On April 2, 2014, Barry Butters, Director of Education and Training at Precision Plus was invited to make a presentation to the current class on a typical day for CNC machinists at Precision Plus Butters used a PowerPoint about the company and demonstrated the software essential to the programing of the CNC machines. The presentation also included an explanation of the soft skills employers are looking for and the benefit package available at Precision Plus Butters will also participate in a mock interview exercise with the students so that they know generally what to expect on real interviews. “We are excited to support any efforts to help feed the pipeline of machinists,” said Butters.

100% funding is available for qualified Boot Camp participants through the generous support of SC Johnson & Sons, A Family Company.

Wisconsin Fast Forward Program Plans to Award $15 MM in Grants to Support Employer-Led Worker Training

Michael Reader

In March of 2013, Wisconsin State Governor Scott Walker, with nearly full support of the State Legislature, signed the “Wisconsin Fast Forward” program, whereby $15 million in grants would be made available to support employer-led worker training programs, and ultimately connect job seekers with employers.  This initiative is in line with the State’s intention to educate and train high-skilled workers.  The program is being administered by the Department of Workforce Development’s (DWD) new Office of Skills Development (OSD), and has already helped create worker-training programs, preparing workers for Wisconsin jobs available today and in the years to come.

DWD’s Shelly Harkins has made a number of presentations to the manufacturing community to explain the grant procedures and requirements.  On March 18, 2014, Precision Plus welcomed Ms. Harkins to our facility where she would address a number of Walworth County manufacturers who gathered at  the company’s new multi-purpose classroom.  The following Walworth County’s companies attended the presentation:  Iseli, Hudapack Metal Treating, Inc., Prop Shaft Supply, MacLean Fogg, Bliss Machine, Ltd., ScotForge, Micro Precision, Inc., Aztalan Engineering, and R & L Spring Company.

More information about the grant may be found here.

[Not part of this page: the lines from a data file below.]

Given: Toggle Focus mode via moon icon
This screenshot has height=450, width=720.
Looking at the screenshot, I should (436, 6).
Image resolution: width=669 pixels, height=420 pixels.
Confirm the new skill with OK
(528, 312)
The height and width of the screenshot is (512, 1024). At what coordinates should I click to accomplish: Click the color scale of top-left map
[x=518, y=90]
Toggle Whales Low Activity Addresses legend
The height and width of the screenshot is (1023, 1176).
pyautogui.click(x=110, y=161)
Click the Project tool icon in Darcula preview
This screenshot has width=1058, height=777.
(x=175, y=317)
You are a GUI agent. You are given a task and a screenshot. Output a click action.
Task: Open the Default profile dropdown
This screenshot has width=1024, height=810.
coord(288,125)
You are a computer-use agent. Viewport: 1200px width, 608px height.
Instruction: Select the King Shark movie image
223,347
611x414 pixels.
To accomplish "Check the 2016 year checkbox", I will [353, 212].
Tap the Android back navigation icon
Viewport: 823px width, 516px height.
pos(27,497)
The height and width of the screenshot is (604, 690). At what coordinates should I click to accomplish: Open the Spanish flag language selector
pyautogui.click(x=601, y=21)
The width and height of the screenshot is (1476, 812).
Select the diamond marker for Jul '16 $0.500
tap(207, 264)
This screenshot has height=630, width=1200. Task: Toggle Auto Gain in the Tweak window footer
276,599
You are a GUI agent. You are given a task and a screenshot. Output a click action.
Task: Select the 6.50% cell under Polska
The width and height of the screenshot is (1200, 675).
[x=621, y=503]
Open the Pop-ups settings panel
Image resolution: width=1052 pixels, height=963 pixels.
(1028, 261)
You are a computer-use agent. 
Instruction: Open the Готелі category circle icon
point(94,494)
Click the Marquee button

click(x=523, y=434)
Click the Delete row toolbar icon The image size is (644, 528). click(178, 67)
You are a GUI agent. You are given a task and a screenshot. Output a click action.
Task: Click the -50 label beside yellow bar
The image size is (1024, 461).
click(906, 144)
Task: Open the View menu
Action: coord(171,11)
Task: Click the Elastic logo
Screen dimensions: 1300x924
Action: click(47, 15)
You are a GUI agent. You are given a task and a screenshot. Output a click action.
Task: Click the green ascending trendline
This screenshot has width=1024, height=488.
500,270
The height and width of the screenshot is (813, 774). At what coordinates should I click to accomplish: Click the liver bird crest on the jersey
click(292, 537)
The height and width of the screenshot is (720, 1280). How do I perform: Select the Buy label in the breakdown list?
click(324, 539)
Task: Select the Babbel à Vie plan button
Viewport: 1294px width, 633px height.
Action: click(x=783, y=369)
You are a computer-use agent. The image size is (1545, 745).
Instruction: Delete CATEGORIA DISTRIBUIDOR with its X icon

Precision Plus Recognized with the Walworth County Economic Development Association’s 2013 Workforce Investment Award

Michael Reader

Barry Butters and Mike Reader of Precision Plus Receive the Workforce Investment Award from
Joe Cardiff, Board Member
for the Walworth County Economic Development Association’s Workforce Development Committee

During this year’s Walworth County Economic Development Association’s (WCEDA) Annual Meeting, which took place on Tuesday, November 5th at the Grand Geneva Resort, Precision Plus received the organization’s 2013 Workforce Investment Award.

Mike Reader, President of Precision Plus and Barry Butters, its Director of Education and Outreach, were at hand to receive the award from  Joe Cardiff, WCEDA’s Board Member representing the Workforce Development Committee.

Precision Plus was recognized for its initiatives in education by sponsoring several manufacturing programs, including plant tours, manufacturing panels and establishing an internship program while promoting the importance of careers in manufacturing.

Mike Reader credits the Precision Plus’ team of high skilled professionals for their continued support and active participation in making these initiatives possible.